_Task description_
Below are some records. Set down exactly the line holding "Where should I click to: Select" and every later line through the end, omitting the pictures.
Start of The data
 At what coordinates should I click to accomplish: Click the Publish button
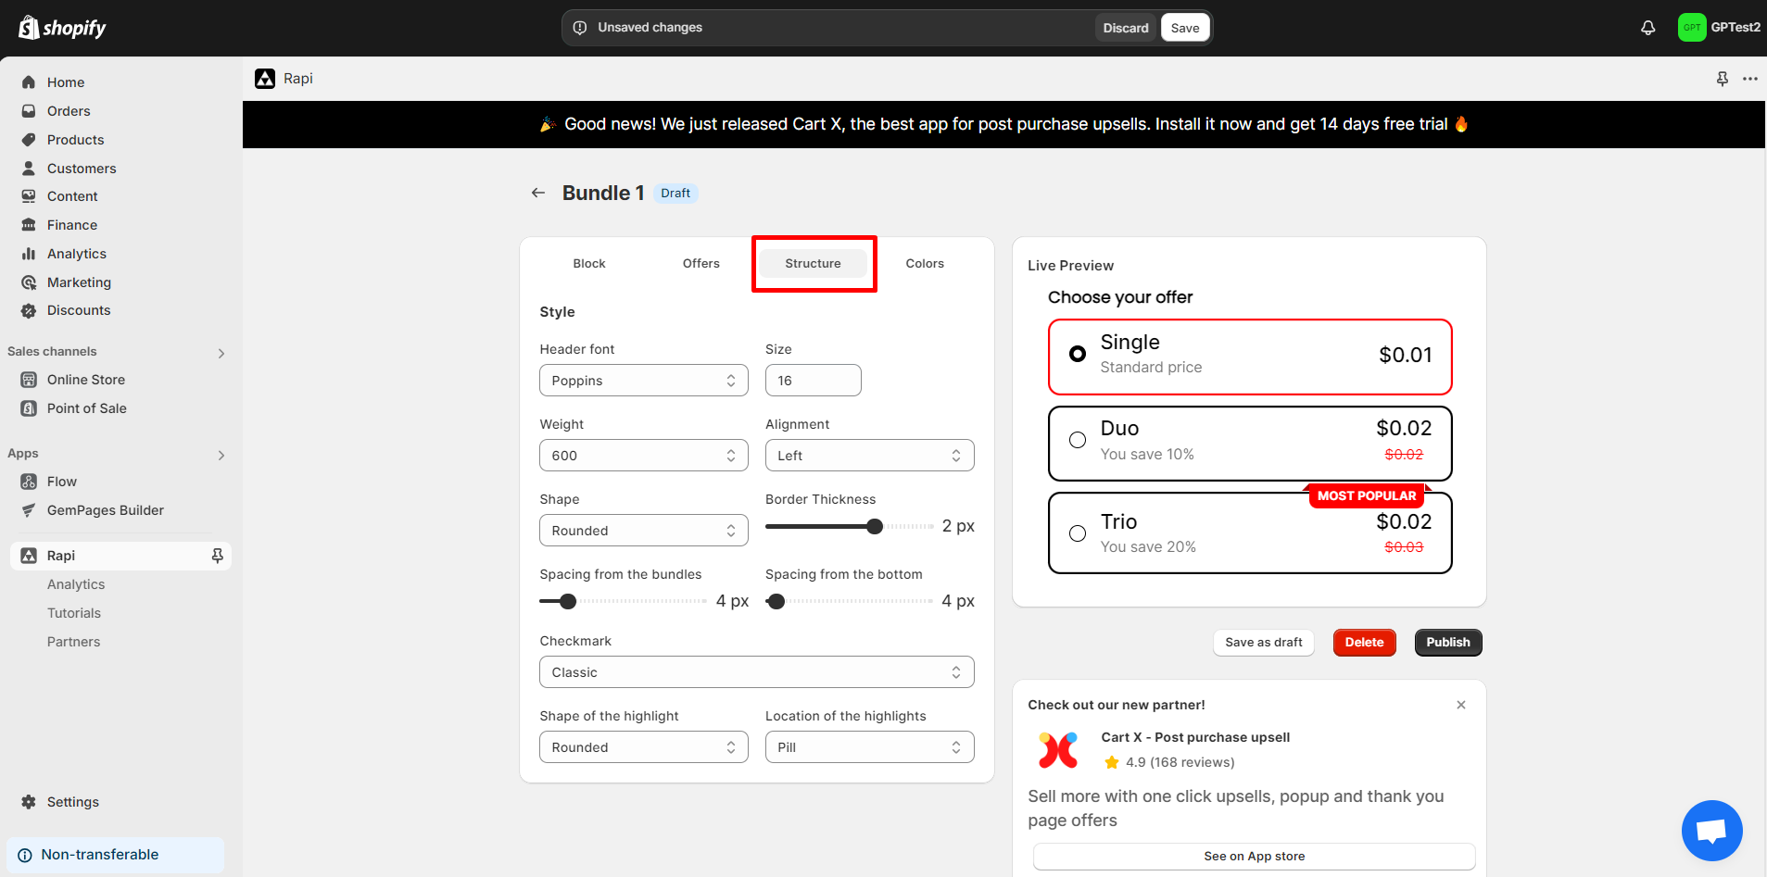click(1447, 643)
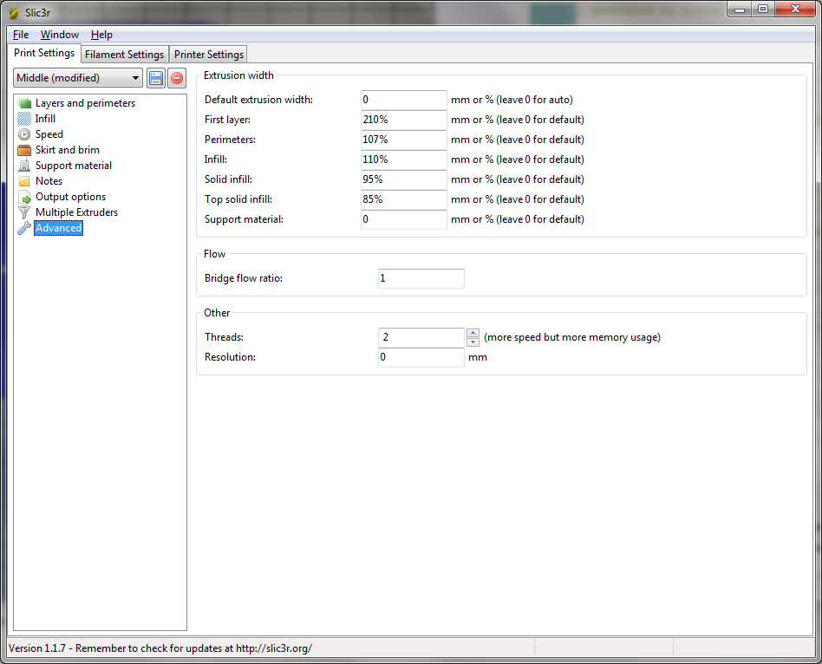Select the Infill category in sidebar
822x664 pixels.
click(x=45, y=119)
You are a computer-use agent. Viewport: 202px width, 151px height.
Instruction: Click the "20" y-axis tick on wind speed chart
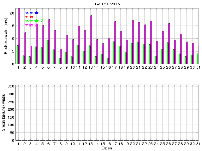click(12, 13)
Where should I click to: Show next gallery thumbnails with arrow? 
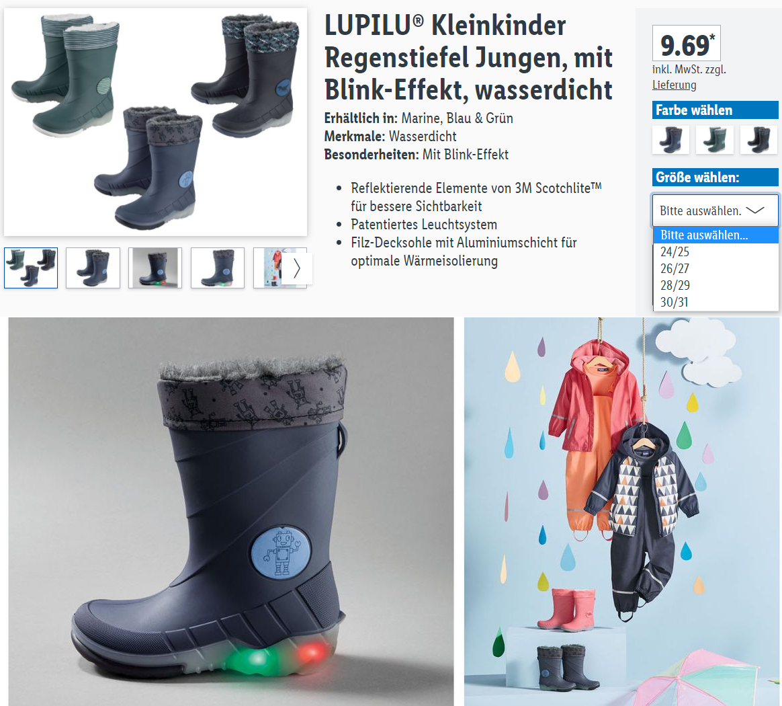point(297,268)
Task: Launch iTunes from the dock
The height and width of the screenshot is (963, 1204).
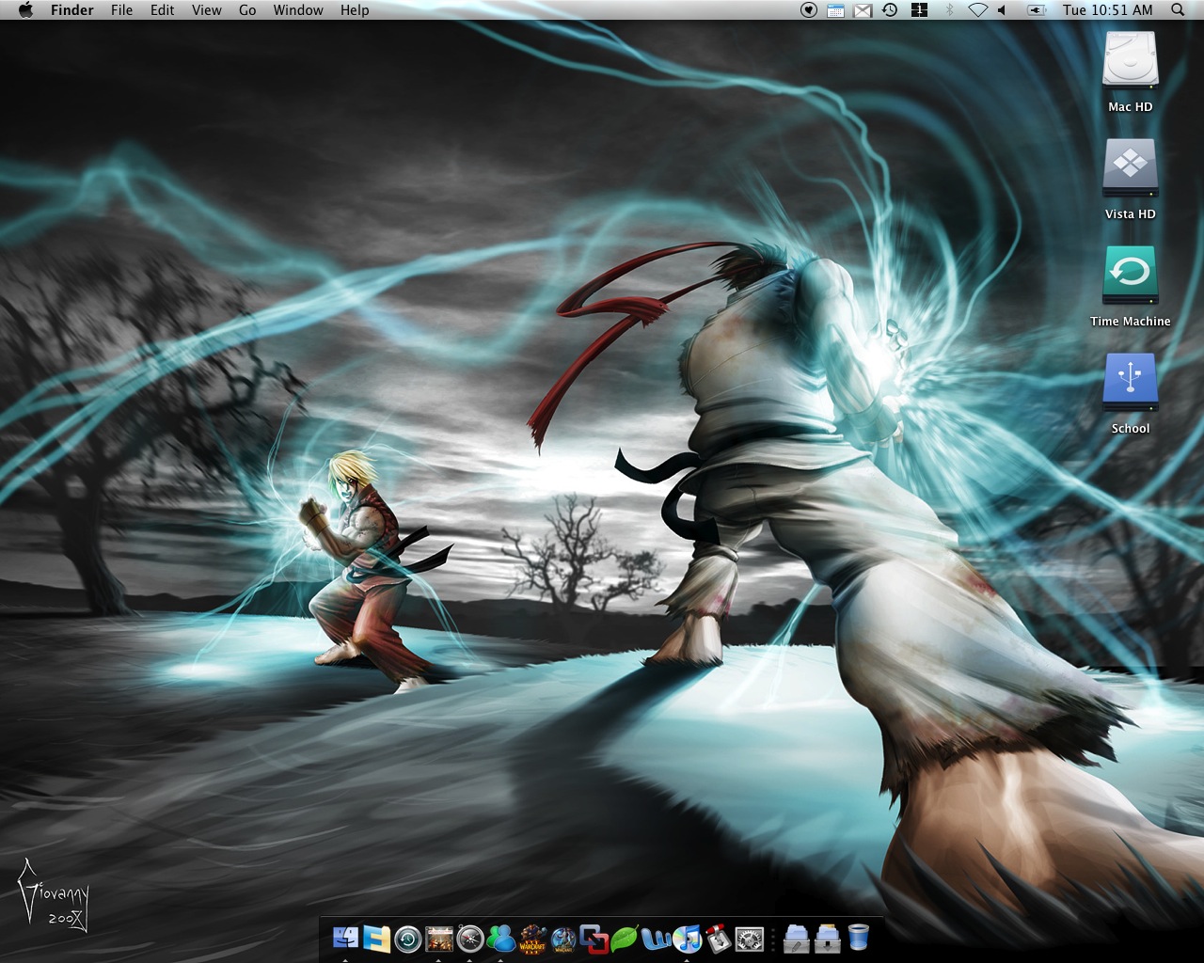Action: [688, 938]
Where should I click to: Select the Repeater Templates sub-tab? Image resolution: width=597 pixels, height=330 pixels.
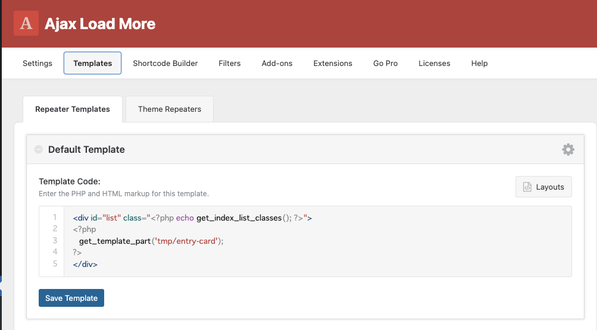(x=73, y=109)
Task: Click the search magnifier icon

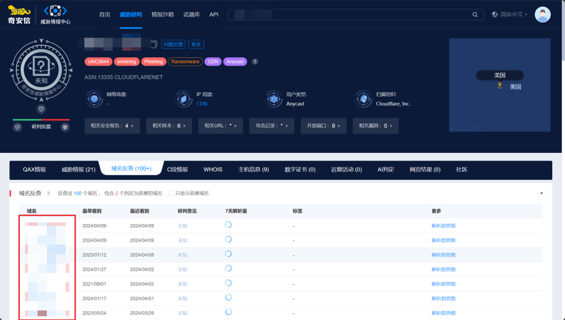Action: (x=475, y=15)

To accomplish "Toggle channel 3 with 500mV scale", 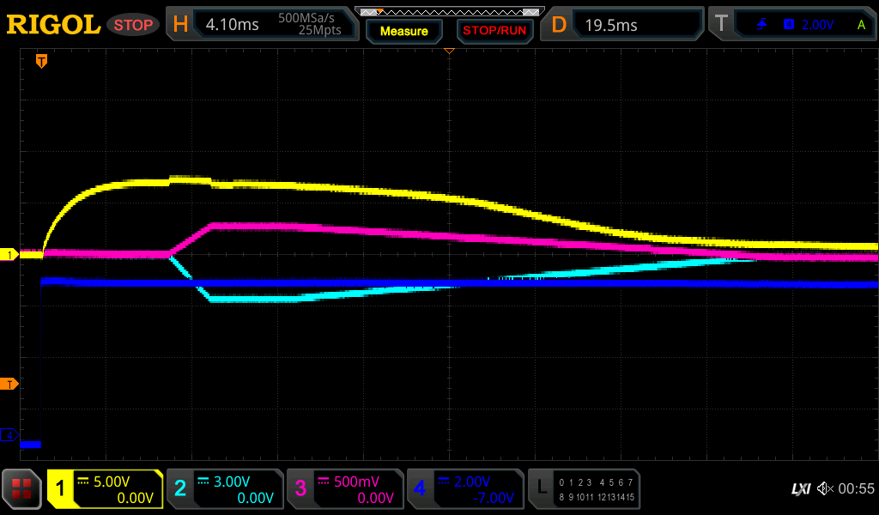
End of The data
_Reply_
Where should I click to: Select the Repeater Templates sub-tab? Image resolution: width=597 pixels, height=330 pixels.
(x=73, y=109)
Task: Click the search magnifier icon

Action: (x=475, y=15)

To accomplish "Toggle channel 3 with 500mV scale", 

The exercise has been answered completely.